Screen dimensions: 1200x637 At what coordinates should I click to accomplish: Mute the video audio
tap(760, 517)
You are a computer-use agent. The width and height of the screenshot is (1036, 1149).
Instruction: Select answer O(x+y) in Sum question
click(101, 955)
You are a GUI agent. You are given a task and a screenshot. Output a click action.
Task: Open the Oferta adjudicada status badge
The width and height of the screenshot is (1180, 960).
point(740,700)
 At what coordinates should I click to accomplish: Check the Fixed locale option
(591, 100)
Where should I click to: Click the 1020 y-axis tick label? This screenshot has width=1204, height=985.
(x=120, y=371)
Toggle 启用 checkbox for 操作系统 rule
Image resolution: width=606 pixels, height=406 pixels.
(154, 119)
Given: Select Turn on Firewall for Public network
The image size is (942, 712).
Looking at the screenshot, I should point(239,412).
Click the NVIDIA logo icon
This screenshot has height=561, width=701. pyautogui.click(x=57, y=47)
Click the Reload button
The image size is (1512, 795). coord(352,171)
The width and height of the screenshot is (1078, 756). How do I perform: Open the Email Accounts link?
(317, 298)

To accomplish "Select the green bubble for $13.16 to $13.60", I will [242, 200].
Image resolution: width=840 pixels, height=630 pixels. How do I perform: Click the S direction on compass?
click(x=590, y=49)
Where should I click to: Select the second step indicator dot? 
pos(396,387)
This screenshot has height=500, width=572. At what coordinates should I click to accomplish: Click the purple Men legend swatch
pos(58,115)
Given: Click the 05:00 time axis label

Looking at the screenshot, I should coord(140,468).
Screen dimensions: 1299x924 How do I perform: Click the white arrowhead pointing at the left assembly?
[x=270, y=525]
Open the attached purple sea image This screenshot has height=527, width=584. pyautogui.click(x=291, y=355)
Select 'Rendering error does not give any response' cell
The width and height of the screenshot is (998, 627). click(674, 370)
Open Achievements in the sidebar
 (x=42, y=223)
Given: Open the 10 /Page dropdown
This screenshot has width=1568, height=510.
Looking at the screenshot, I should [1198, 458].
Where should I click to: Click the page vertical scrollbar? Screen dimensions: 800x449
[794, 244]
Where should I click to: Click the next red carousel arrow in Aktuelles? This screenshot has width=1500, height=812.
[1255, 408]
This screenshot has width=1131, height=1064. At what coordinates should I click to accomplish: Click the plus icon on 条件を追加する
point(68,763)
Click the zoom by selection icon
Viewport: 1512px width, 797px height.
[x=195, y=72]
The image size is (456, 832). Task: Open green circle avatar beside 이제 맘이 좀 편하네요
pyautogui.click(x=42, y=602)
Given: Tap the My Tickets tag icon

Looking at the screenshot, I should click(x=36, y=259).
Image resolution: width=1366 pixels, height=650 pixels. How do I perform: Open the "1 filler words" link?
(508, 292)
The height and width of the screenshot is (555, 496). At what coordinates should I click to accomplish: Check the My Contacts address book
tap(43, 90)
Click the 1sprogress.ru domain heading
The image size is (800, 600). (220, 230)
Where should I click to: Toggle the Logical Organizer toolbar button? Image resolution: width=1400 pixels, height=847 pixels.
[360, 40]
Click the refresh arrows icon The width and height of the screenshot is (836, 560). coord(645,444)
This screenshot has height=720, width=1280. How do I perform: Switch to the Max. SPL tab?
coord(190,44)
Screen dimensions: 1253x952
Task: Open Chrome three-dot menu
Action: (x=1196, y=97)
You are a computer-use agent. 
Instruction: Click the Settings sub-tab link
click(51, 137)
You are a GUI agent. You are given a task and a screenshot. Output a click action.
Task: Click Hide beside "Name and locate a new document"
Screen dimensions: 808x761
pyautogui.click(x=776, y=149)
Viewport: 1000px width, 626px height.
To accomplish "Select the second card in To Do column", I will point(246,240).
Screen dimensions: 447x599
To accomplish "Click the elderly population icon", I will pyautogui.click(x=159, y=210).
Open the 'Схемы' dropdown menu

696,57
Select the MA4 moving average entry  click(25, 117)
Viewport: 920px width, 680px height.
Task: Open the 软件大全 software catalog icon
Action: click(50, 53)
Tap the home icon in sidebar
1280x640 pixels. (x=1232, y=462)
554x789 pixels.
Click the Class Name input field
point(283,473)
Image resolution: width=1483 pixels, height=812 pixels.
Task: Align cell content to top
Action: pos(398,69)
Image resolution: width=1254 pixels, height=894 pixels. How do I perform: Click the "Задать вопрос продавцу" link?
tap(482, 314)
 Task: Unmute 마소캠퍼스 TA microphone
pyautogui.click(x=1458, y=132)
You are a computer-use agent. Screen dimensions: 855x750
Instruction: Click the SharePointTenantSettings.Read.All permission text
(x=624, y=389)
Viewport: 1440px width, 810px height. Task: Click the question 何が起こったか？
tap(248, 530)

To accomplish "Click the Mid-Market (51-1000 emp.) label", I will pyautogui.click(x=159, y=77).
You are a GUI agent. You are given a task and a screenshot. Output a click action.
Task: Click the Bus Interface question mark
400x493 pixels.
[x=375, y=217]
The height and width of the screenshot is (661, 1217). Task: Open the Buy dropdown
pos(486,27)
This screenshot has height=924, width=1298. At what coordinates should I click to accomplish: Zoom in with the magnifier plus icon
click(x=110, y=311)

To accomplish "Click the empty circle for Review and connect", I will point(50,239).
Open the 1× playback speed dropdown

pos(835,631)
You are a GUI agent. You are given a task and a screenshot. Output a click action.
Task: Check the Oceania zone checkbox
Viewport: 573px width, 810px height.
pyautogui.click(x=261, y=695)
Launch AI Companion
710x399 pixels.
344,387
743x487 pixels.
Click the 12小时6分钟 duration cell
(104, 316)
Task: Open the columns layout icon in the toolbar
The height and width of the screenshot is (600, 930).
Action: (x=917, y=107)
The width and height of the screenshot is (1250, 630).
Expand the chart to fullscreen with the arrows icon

□ □ □ □ □ □ □

TASK PROMPT:
Which lines of the data contain "checkbox"? Copy them all.

SOLUTION TO THIS EXERCISE:
Toggle 启用 checkbox for 操作系统 rule
Task: Check the Oceania zone checkbox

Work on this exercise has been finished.